What is being asked:
In the records below, rewrite the lines in full from the one with "Task: Click the NaMapie logo" up to and including the one with "Action: pyautogui.click(x=75, y=44)", with each coordinate in the answers multiplied by 2.45 and rounded to a whole number, halves up. Leave the pictures out.

Recorded data:
________________________________________

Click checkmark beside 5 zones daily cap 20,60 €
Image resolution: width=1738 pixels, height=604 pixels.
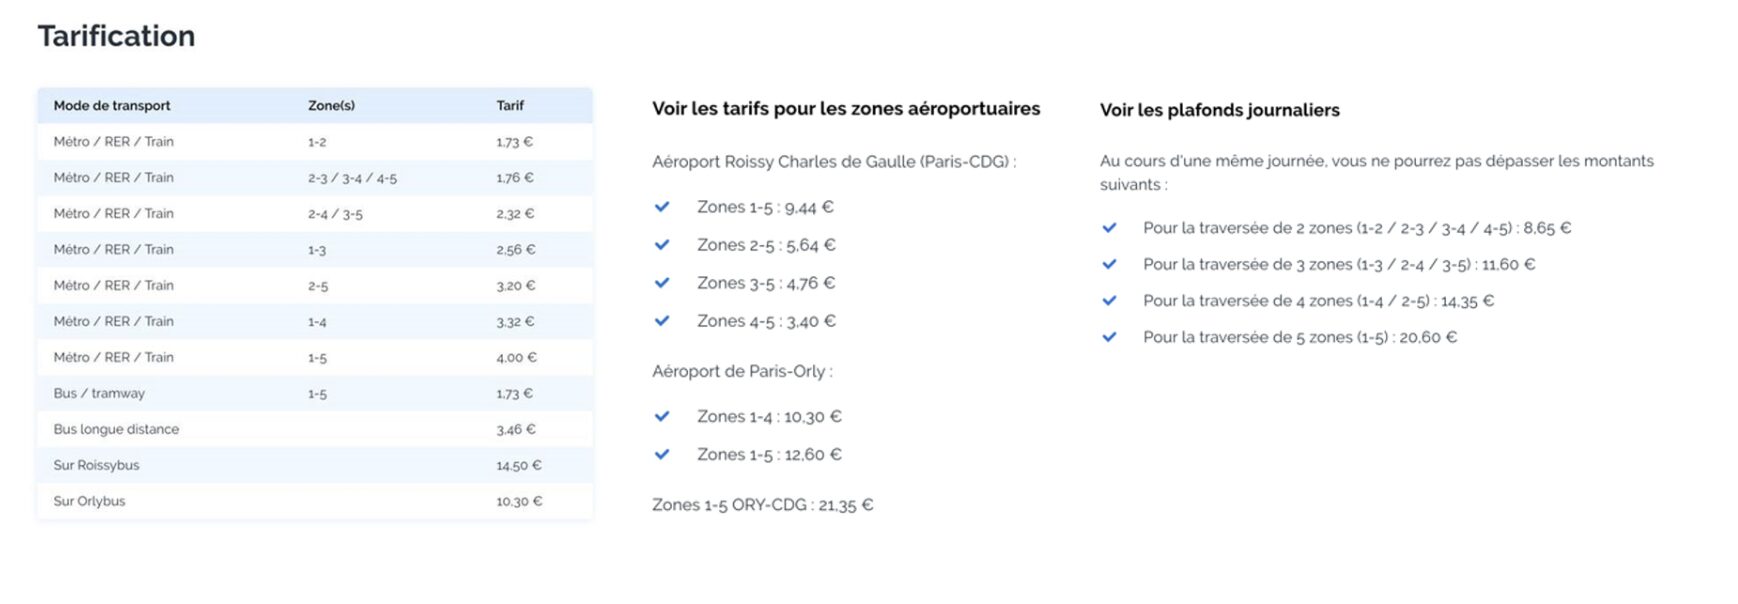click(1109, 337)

________________________________________

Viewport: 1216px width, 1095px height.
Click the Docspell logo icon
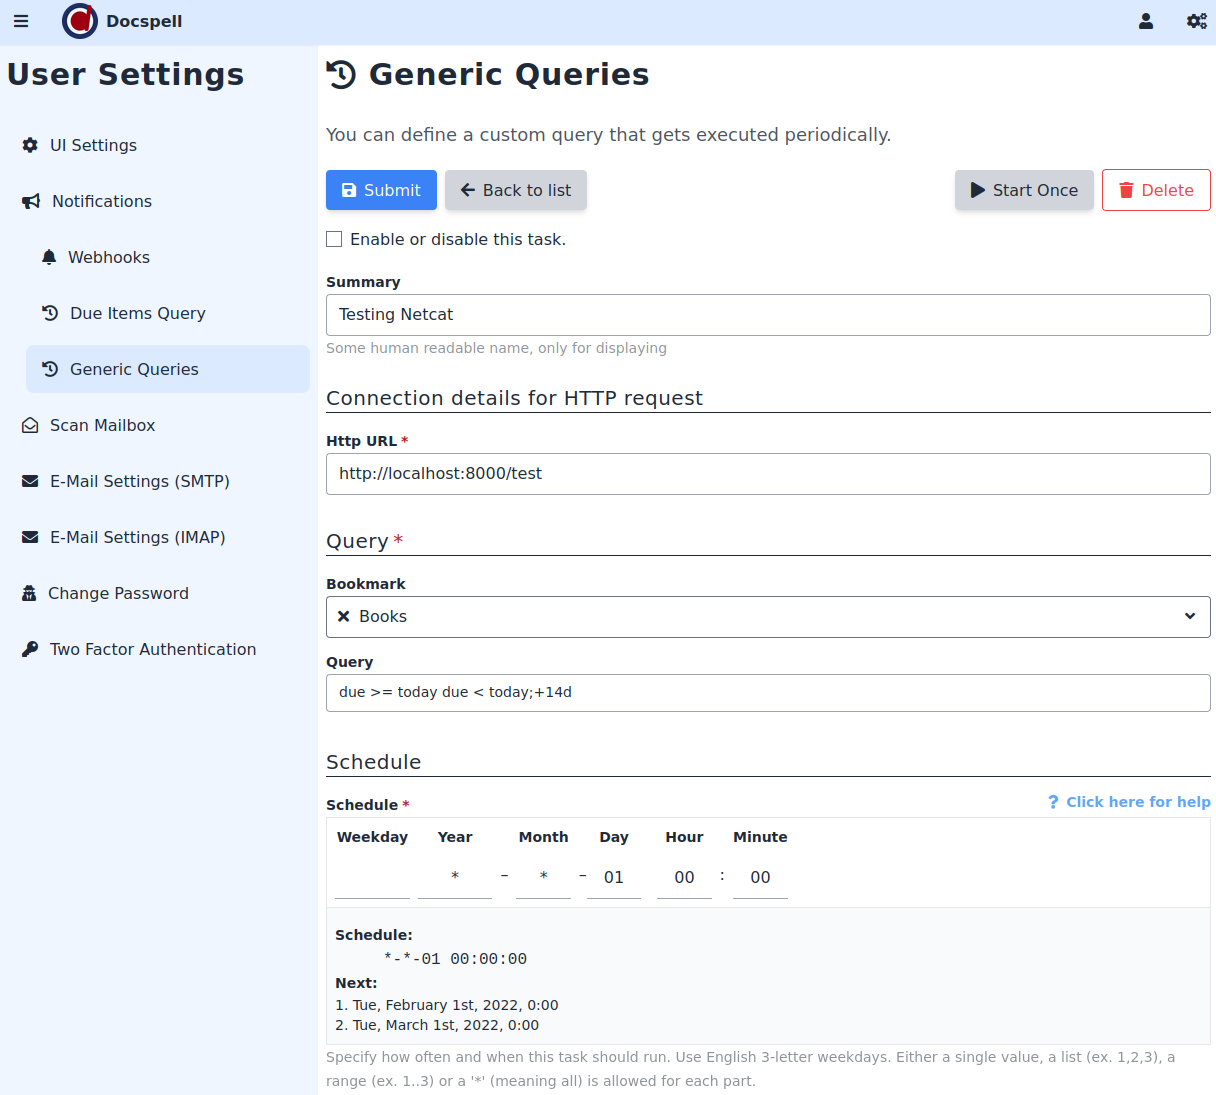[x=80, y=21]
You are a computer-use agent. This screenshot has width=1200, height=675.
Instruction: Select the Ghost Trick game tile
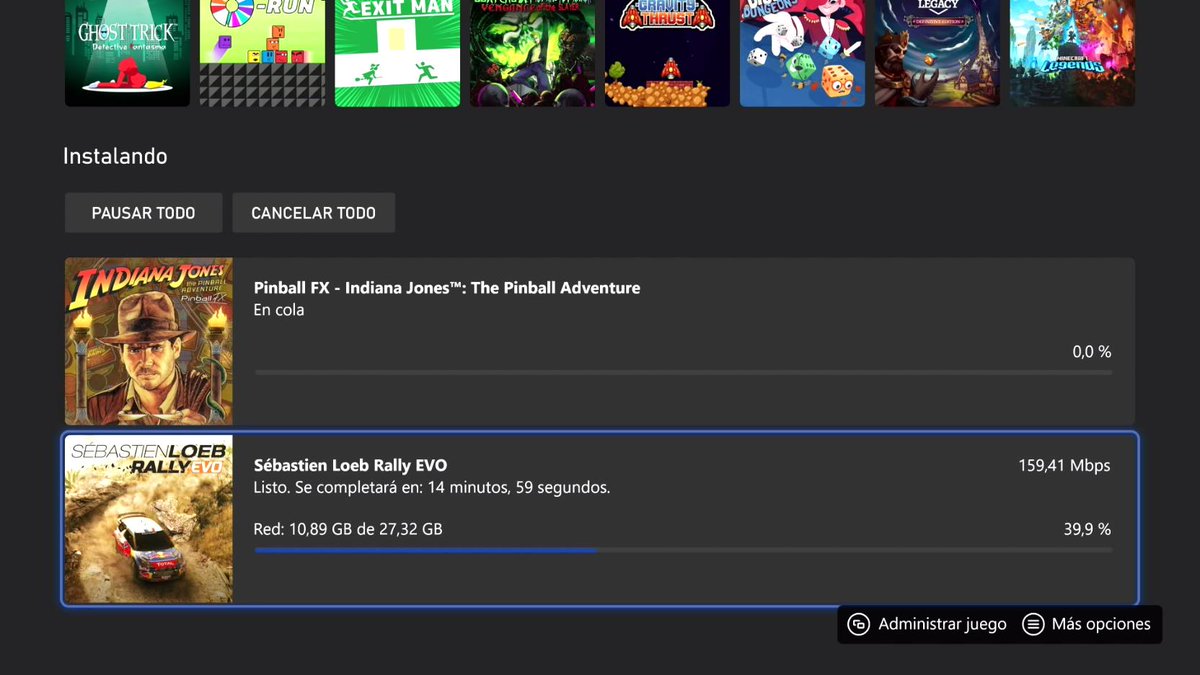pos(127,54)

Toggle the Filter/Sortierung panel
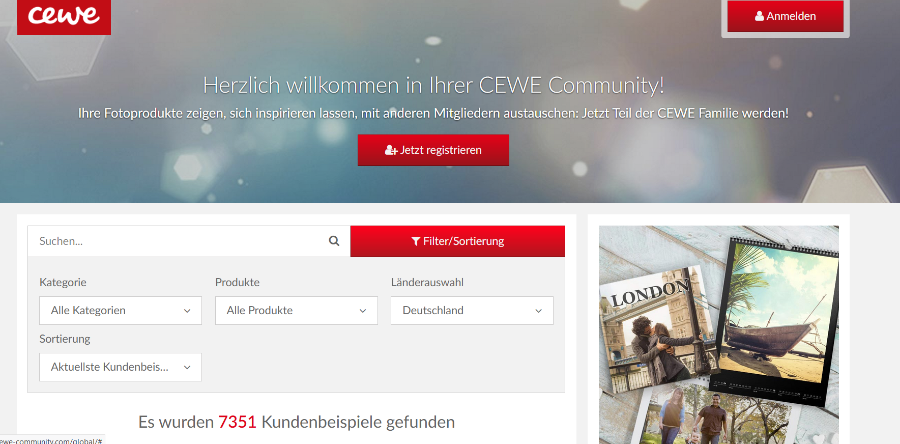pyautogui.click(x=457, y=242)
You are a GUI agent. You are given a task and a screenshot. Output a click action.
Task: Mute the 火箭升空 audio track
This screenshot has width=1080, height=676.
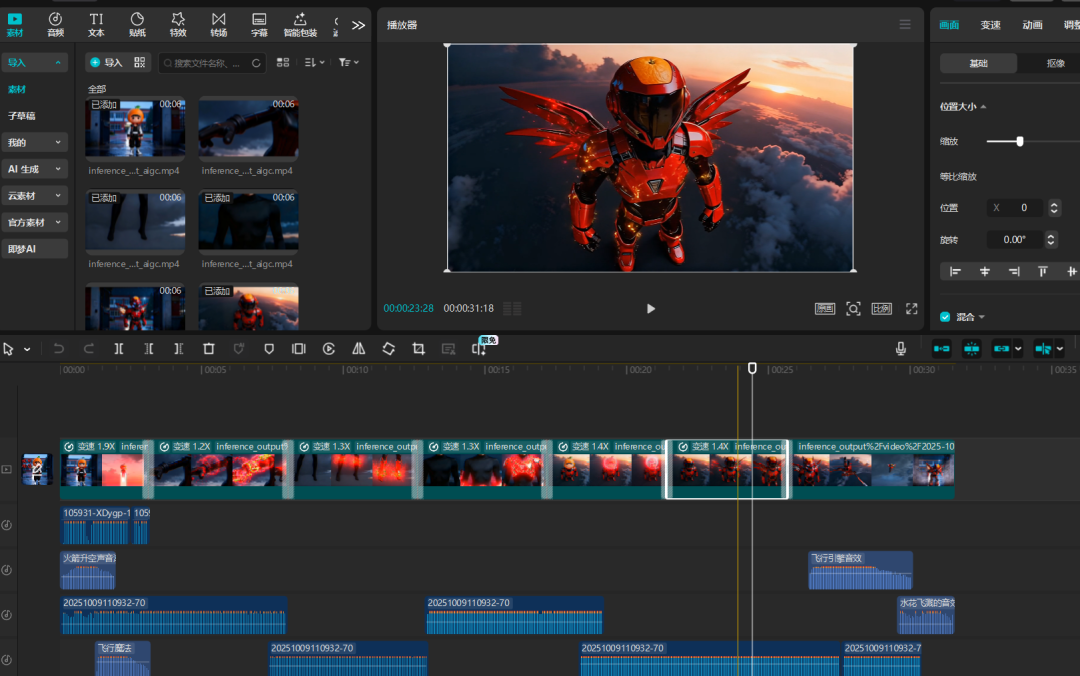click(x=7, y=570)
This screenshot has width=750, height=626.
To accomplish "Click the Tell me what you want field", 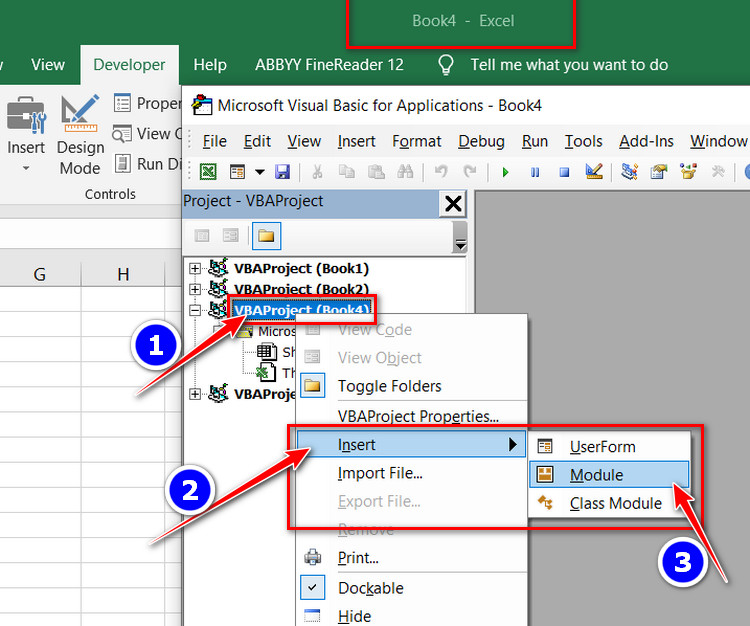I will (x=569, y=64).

________________________________________

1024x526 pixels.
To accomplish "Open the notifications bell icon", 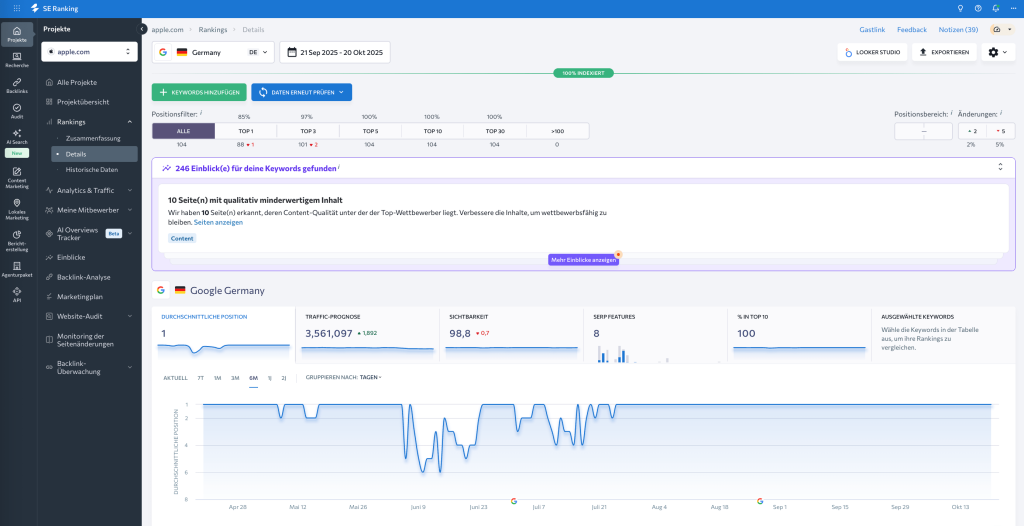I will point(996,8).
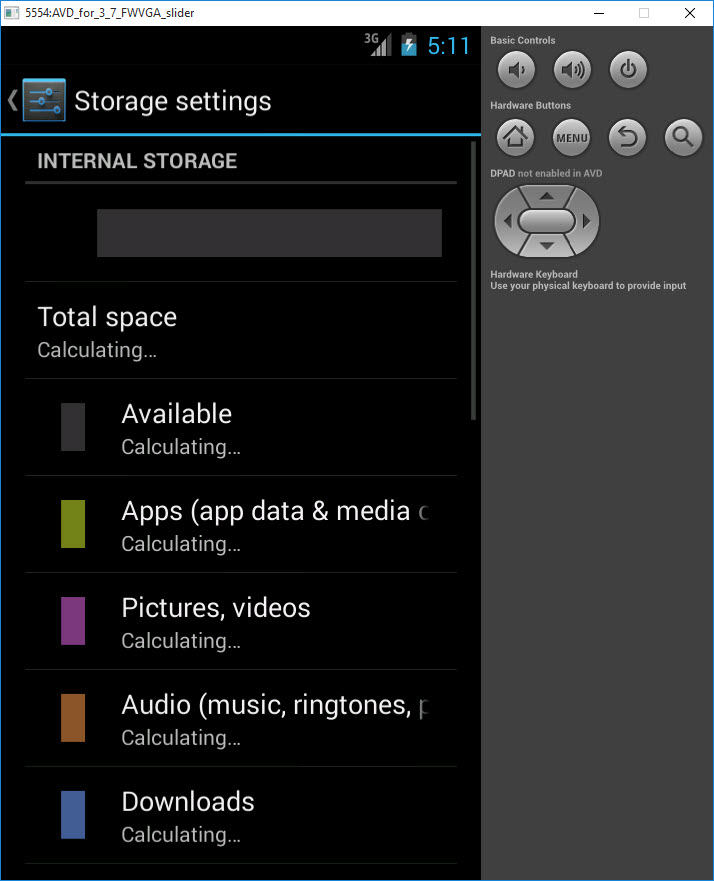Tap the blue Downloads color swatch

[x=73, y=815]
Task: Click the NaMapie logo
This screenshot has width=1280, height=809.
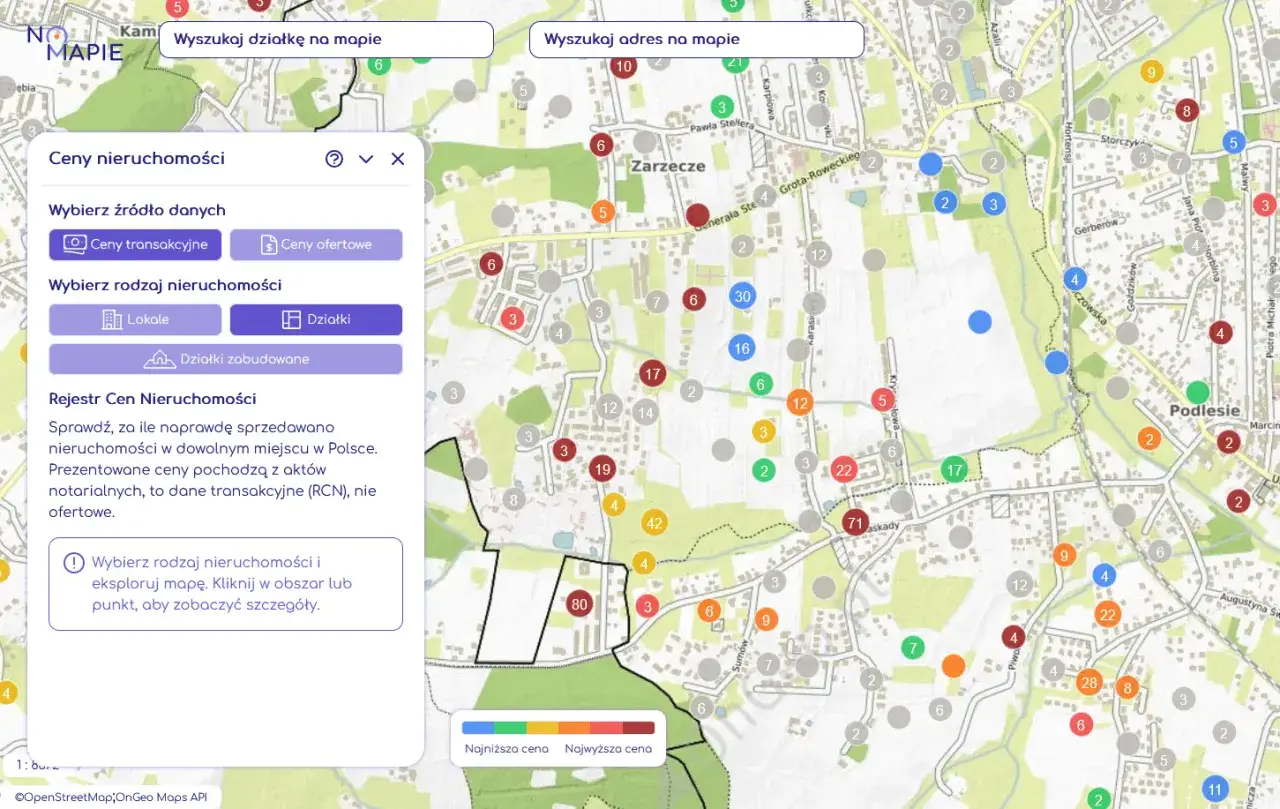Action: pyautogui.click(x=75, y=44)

________________________________________

Response to this exercise:
Task: Click the NaMapie logo
This screenshot has width=1280, height=809.
Action: pyautogui.click(x=184, y=108)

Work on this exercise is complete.